Research News

High-performance Photopolymerized Gel Electrolyte Developed for Solid-state Sodium Metal Batteries

Posted: 2020-12-25

Sodium (Na) has similar properties to lithium (Li), but is much more abundant and widely distributed, which makes sodium-ion batteries (SIBs) a highly competitive alternative to lithium-ion batteries (LIBs). However, the ionic radius of Na+ is larger than Li+, which is not suitable for the intercalation reaction of conventionally used graphite anode in LIBs.

As a kind of metal with high theoretical capacity and a low redox potentiais, sodium is regarded as an ideal anode material of SIBs with high output voltage and energy density. However, sodium metal batteries (SMBs) in organic electrolyte systems still suffer from serious safety issues, such as the leakage of electrolyte, and dendrite formation of Na.

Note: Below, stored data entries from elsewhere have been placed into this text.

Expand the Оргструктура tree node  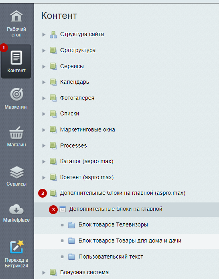coord(44,51)
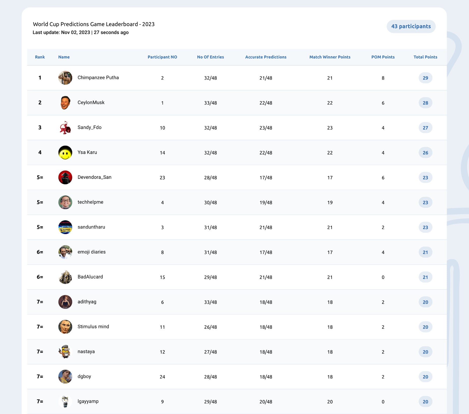
Task: Sort by the Rank column header
Action: click(x=40, y=57)
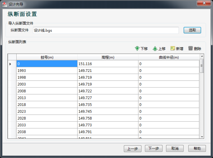This screenshot has width=213, height=158.
Task: Select the row header for station 2013
Action: (x=10, y=98)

Recently, a research team led by WU Zhong-Shuai from the Dalian Institute of Chemical Physics (DICP) of the Chinese Academy of Sciences developed a photopolymerized gel electrolyte with high room-temperature ionic conductivity, wide electrochemical window and excellent flexibility for ultra-high rate and ultra-long cycling sodium metal batteries.

This work was published in Advanced Energy Materials on Nov. 10.

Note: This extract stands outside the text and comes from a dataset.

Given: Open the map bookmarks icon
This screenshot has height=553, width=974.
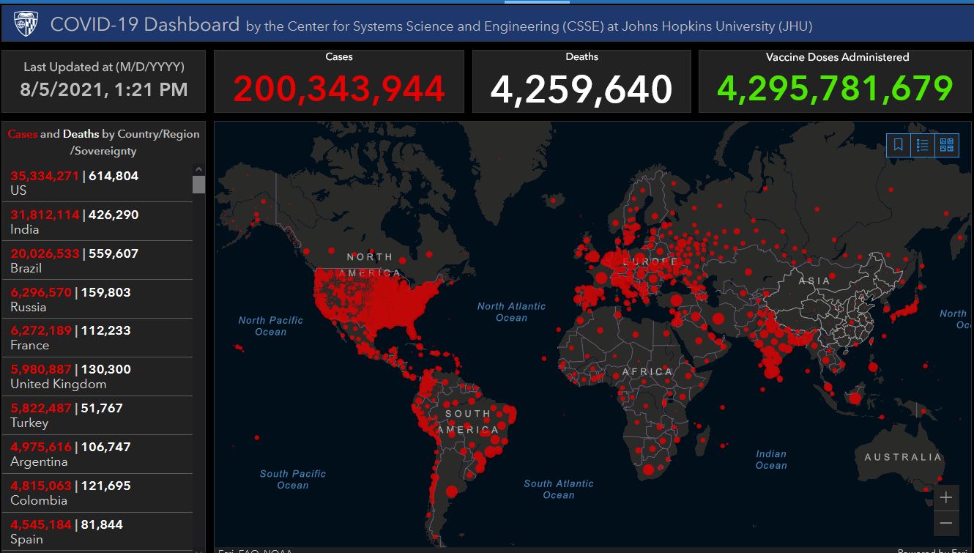Looking at the screenshot, I should (899, 145).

Photopolymerized gel electrolyte with unprecedented room‐temperature ionic conductivity for high‐energy‐density solid‐state sodium metal batteries was developed (Image by WEN pengchao and HOU Xiaocheng)

"We prepared an ethoxylated trimethylolpropane triacrylate based quasisolid-state electrolyte by photopolymerization for high-energy-density solid-state SMBs," said Prof. WU.

The resulting electrolyte exhibited remarkable room-temperature ionic conductivity of 1.2 mS/cm, and provided a wide electrochemical window of > 4.7 V versus Na+/Na as well as extraordinary interfacial compatibility with Na metal anodes, effectively inhibiting the growth of Na dendrites.

Moreover, the as-assembled solid-state SMBs offered high specific capacity of 101 mAh/g at 1 C, and record rate performance at room temperature.

This work was supported by the National Natural Science Foundation of China, National Key R&D Program of China, Natural Science Foundation of Liaoning Province, and Dalian National Laboratory For Clean Energy (DNL), CAS, etc. (Text by WEN pengchao and HOU Xiaocheng)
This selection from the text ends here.